Anti-hypertensives (including calcium channel blockers)

The co-administration of doxazosin (4 and 8 mg daily) and tadalafil (5 mg daily dose and 20 mg as a single

dose) increases the blood pressure-lowering effect of this alpha-blocker in a significant manner. This effect

lasts at least twelve hours and may be symptomatic, including syncope. Therefore this combination is not

recommended (see section 4.4).

In interaction studies performed in a limited number of healthy volunteers, these effects were not reported

with alfuzosin or tamsulosin. However, caution should be exercised when using tadalafil in patients treated

with any alpha-blockers, and notably in the elderly. Treatments should be initiated at minimal dosage and

progressively adjusted.

In clinical pharmacology studies, the potential for tadalafil to augment the hypotensive effects of

antihypertensive medicinal products was examined. Major classes of antihypertensive medicinal products

were studied, including calcium channel blockers (amlodipine), angiotensin converting enzyme (ACE)

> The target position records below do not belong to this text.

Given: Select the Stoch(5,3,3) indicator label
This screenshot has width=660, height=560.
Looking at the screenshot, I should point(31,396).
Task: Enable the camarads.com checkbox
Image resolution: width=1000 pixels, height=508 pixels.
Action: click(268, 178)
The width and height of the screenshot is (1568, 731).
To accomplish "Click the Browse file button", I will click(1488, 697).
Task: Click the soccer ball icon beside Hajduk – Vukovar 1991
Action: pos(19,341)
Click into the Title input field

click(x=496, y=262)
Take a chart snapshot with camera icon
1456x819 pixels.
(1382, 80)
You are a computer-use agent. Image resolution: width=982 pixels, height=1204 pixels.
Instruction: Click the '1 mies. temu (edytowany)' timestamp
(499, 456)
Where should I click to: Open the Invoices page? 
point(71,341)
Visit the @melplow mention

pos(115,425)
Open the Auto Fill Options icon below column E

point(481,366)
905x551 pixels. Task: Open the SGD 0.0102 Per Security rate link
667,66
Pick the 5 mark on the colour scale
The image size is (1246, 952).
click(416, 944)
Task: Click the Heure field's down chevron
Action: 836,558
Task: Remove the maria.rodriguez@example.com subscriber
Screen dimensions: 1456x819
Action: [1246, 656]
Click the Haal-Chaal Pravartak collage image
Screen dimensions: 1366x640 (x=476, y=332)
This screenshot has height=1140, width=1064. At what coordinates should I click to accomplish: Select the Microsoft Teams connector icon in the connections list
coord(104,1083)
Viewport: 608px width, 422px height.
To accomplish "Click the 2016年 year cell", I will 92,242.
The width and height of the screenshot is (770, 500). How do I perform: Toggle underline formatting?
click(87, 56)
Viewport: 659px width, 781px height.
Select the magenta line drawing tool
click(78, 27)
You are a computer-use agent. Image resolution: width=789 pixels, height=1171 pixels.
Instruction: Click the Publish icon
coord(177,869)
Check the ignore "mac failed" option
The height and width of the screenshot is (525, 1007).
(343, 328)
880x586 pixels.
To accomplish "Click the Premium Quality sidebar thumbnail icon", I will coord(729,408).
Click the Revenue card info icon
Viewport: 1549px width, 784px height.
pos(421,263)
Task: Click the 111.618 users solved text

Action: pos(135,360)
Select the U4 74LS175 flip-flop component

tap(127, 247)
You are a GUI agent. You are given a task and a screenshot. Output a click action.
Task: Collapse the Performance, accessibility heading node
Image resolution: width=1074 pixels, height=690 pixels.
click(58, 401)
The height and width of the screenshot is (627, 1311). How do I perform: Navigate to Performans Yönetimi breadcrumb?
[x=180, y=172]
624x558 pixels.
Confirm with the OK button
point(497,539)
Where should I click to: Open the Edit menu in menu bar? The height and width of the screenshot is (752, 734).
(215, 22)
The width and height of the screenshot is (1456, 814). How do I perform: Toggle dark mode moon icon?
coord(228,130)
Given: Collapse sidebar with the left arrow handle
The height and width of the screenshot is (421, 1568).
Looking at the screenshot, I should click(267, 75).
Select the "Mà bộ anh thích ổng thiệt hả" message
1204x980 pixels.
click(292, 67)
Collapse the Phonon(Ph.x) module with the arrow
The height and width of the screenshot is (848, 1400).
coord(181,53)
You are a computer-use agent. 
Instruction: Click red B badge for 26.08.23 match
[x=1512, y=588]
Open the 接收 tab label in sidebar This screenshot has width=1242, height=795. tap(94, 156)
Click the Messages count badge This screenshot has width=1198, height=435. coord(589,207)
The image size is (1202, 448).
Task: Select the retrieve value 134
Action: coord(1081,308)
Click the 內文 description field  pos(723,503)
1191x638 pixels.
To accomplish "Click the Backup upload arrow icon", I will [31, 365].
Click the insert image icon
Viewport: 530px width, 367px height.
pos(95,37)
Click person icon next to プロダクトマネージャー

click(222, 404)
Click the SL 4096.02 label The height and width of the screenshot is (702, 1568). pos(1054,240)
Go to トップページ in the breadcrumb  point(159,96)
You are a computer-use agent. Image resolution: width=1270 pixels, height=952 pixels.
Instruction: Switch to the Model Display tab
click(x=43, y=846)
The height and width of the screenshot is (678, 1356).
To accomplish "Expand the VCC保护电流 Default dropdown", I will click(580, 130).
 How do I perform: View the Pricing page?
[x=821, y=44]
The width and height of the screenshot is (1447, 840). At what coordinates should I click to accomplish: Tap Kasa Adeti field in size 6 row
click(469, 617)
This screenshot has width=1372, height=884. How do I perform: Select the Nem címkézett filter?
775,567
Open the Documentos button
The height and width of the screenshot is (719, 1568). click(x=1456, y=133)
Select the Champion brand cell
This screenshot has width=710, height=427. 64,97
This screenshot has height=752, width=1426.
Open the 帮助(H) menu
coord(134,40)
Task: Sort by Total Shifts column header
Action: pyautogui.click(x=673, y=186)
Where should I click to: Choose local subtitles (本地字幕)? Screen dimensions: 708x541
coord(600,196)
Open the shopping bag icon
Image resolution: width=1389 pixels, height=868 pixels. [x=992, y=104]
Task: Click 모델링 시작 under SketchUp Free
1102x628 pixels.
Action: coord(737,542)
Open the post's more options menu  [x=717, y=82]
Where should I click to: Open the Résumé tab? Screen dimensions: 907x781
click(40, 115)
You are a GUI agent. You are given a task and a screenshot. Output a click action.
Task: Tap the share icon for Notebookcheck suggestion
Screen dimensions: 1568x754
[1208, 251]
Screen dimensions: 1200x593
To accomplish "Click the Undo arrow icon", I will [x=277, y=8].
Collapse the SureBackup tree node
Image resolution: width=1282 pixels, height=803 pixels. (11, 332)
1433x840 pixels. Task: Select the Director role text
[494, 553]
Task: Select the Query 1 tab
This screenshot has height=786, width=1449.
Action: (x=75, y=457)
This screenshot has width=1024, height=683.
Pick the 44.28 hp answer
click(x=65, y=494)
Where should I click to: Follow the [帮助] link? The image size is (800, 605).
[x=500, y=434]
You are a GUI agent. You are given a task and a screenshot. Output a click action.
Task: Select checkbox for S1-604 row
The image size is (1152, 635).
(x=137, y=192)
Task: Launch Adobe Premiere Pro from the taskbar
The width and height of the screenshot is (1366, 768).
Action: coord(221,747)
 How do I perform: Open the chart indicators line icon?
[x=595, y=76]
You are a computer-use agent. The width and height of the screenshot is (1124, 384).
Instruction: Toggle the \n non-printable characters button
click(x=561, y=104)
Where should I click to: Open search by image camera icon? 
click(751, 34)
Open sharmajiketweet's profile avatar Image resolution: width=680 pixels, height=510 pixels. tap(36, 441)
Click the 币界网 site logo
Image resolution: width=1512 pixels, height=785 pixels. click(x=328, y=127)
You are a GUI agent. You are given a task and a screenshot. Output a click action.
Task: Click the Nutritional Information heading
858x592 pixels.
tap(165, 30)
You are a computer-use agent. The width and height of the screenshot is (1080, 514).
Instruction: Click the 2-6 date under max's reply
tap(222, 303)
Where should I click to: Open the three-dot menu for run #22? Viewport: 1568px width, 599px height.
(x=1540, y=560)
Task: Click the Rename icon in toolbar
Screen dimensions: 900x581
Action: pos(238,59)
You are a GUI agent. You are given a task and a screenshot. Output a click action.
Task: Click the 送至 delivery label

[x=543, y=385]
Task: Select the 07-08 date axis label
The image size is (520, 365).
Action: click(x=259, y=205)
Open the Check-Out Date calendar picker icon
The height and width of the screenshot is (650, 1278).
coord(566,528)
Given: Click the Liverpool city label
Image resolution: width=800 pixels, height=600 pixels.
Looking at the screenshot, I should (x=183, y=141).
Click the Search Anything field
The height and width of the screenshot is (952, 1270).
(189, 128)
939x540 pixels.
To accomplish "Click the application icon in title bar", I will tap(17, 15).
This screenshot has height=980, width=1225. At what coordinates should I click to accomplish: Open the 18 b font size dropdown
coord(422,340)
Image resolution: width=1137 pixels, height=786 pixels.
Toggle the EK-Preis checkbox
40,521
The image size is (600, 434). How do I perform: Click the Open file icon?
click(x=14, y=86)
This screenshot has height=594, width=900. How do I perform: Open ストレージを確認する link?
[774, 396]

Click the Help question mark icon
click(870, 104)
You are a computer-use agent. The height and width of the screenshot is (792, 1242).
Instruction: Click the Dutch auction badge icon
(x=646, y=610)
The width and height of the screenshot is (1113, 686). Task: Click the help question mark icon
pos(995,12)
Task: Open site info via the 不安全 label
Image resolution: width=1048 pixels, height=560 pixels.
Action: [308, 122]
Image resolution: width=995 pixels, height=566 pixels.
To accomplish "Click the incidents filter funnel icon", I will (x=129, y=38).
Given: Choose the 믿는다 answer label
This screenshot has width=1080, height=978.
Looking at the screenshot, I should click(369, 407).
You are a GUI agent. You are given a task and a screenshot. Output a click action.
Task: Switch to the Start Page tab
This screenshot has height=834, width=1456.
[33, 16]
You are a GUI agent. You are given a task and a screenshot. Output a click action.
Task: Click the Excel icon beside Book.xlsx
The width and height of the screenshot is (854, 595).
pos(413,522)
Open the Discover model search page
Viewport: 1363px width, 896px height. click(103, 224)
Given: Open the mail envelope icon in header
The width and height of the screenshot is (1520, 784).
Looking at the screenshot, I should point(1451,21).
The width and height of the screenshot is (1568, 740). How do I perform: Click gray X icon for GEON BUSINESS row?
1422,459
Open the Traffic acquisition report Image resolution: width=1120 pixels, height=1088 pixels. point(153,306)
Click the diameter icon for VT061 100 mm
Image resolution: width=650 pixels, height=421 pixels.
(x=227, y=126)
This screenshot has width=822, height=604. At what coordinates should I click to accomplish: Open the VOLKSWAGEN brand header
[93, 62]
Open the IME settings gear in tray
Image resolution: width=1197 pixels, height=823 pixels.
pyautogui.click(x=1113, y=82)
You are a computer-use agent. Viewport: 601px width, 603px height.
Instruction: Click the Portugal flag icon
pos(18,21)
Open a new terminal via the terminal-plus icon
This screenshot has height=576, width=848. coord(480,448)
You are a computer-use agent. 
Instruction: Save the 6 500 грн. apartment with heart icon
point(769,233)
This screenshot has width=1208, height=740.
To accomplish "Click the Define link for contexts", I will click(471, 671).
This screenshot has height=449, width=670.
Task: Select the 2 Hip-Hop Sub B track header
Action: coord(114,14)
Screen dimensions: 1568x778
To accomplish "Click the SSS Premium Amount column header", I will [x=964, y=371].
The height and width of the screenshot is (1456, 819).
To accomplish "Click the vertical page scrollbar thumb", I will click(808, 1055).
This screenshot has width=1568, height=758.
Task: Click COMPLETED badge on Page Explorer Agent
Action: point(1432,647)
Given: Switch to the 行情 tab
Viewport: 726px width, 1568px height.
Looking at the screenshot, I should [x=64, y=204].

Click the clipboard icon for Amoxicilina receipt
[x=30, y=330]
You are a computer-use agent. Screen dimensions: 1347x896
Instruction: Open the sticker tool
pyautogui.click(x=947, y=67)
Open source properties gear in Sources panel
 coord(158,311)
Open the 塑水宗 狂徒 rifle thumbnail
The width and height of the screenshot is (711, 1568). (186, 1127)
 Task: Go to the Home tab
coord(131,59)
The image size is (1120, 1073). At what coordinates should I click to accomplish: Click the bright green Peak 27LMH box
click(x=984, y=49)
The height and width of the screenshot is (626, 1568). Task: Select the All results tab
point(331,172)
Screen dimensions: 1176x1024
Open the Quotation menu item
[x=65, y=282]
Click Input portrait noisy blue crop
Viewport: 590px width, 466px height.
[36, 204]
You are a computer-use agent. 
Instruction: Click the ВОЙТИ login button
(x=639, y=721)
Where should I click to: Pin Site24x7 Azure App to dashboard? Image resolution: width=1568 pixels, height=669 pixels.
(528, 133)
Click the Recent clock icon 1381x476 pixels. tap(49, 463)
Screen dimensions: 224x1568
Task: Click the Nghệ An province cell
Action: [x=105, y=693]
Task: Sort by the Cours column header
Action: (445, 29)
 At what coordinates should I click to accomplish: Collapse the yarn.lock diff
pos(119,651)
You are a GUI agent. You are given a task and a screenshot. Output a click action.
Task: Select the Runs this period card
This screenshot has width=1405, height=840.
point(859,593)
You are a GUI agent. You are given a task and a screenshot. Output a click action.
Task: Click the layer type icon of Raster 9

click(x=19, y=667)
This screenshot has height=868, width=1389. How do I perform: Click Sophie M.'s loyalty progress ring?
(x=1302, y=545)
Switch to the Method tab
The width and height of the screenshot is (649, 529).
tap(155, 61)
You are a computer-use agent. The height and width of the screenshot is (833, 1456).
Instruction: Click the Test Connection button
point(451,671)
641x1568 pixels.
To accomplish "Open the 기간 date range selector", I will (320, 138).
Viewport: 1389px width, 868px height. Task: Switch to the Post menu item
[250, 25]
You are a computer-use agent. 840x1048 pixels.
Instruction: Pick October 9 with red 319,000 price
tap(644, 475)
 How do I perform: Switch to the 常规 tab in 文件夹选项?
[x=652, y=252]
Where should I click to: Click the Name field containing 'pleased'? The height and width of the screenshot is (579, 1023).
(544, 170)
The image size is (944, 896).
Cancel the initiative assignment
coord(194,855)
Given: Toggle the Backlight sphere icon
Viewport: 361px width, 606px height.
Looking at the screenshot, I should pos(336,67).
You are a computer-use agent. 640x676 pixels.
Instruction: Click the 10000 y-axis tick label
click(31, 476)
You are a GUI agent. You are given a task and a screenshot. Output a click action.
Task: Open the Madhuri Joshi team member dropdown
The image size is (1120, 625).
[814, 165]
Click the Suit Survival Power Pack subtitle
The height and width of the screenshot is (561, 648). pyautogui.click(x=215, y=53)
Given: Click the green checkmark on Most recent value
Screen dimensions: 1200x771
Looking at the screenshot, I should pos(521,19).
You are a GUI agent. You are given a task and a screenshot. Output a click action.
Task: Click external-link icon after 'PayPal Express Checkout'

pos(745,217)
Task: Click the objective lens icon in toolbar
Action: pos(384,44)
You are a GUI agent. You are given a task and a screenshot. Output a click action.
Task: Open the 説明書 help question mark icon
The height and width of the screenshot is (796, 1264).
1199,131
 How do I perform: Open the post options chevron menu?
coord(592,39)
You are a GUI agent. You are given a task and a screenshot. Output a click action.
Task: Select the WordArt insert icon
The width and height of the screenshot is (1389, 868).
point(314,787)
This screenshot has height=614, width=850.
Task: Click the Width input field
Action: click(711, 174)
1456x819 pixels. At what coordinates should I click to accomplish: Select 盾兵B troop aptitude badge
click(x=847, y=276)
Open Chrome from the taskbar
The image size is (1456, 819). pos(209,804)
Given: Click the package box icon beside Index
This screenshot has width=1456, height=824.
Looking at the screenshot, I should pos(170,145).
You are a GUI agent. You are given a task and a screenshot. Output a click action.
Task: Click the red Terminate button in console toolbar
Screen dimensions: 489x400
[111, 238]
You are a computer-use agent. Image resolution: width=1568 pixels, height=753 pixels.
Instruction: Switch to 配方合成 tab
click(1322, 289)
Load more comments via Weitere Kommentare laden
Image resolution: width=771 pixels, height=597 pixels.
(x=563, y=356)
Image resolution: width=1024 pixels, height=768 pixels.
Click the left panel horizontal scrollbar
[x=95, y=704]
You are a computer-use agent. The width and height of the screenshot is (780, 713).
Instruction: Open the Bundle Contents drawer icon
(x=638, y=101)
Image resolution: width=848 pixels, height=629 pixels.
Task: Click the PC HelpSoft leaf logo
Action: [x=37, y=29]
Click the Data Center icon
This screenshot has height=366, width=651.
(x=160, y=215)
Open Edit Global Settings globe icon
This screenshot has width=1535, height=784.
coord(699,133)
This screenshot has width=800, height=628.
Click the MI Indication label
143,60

inhibitors (enalapril), beta-adrenergic receptor blockers (metoprolol), thiazide diuretics (bendrofluazide), and

angiotensin II receptor blockers (various types and doses, alone or in combination with thiazides, calcium

channel blockers, beta-blockers, and/or alpha-blockers). Tadalafil (10 mg except for studies with angiotensin

II receptor blockers and amlodipine in which a 20 mg dose was applied) had no clinically significant

interaction with any of these classes. In another clinical pharmacology study tadalafil (20 mg) was studied in

combination with up to 4 classes of antihypertensives. In subjects taking multiple antihypertensives, the

ambulatory-blood-pressure changes appeared to relate to the degree of blood-pressure control. In this regard,

study subjects whose blood pressure was well controlled, the reduction was minimal and similar to that seen

in healthy subjects. In study subjects whose blood pressure was not controlled, the reduction was greater

although this reduction was not associated with hypotensive symptoms in the majority of subjects. In patients

receiving concomitant antihypertensive medicinal products, tadalafil 20 mg may induce a blood pressure

decrease, which (with the exception of alpha blockers, see above) is, in general, minor and not likely to be

clinically relevant. Analysis of phase 3 clinical trial data showed no difference in adverse events in patients

taking tadalafil with or without antihypertensive medicinal products. However, appropriate clinical advice

should be given to patients regarding a possible decrease in blood pressure when they are treated with

antihypertensive medicinal products.

Riociguat

Preclinical studies showed an additive systemic blood pressure lowering effect when PDE5 inhibitors were

combined with riociguat. In clinical studies, riociguat has been shown to augment the hypotensive effects of

PDE5 inhibitors. There was no evidence of favourable clinical effect of the combination in the population

studied. Concomitant use of riociguat with PDE5 inhibitors, including tadalafil, is contraindicated (see

section 4.3).

5-alpha reductase inhibitors

In a clinical trial that compared tadalafil 5 mg co-administered with finasteride 5 mg to placebo plus

finasteride 5 mg in the relief of BPH symptoms, no new adverse reactions were identified. However, as a

formal drug-drug interaction study evaluating the effects of tadalafil and 5-alpha reductase inhibitors (5-

ARIs) has not been performed, caution should be exercised when tadalafil is co-administered with 5-ARIs.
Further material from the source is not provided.